What you should do
The expected output is the set of lines below beginning at the one that contains "The width and" and ending at the final line, reproduced exactly.

---------------

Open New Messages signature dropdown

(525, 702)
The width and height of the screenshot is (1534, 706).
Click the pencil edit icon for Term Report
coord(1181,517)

---------------

Answer box
The width and height of the screenshot is (1534, 706).
Click the pencil edit icon for Term Report
coord(1181,517)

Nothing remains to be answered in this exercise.